The IOM plays an important role in load transmission. Two-thirds of the mean axial load was transmitted through the radius and one-third through the ulna normally. A biomechanical study by Palmer and Werner found that the ulna transmits 20% of load at the wrist. In other studies, this number ranged from 9% to 40%. A more positive ulnar variance will increase force transmission through the ulna.
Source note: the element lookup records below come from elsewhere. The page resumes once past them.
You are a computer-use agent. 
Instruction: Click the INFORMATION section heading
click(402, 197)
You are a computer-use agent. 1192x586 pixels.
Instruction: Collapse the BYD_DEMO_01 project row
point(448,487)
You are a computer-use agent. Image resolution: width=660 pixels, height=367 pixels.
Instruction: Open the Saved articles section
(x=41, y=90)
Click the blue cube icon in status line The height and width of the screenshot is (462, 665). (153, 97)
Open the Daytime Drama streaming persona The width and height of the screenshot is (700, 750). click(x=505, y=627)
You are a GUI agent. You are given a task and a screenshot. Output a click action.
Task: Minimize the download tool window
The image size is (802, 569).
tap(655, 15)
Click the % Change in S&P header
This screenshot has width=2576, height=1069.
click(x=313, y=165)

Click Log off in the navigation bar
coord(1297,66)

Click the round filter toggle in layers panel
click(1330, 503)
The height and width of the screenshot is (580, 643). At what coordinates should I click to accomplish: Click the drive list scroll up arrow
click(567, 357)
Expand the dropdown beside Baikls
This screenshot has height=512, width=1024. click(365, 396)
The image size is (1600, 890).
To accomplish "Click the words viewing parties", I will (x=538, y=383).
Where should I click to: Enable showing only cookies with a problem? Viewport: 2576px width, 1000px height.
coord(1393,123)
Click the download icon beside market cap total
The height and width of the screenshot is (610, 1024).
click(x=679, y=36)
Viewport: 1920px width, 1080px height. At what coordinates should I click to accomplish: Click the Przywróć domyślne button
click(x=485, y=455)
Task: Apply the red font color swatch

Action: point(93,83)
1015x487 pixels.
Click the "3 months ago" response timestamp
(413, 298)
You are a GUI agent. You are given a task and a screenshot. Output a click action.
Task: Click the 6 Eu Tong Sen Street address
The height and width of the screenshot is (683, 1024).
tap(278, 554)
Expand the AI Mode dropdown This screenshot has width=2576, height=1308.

The total axial load at the elbow is nearly equalized due to the load transfer. The IOM only becomes the primary load-bearing structure when there is an initial gap between the radial head and capitellum. After radial head excision, the TFCC accounts for 8% of the total forearm stiffness, and the IOM accounts for 71%. For significant proximal migration to occur, some have proposed that both the IOM and TFCC must be affected. Sectioning of the proximal and distal thirds of the IOM had no effect on force. However, total sectioning of IOM causes significantly increased force in all wrist positions. With IOM compromised, the loads at the wrist also become equal, and no load transfer is performed. In pronation, stresses at the DRUJ are lower and more uniform throughout. Proximal fibers are more stressed in neutral rotation, whereas distal fibers are more stressed in supination.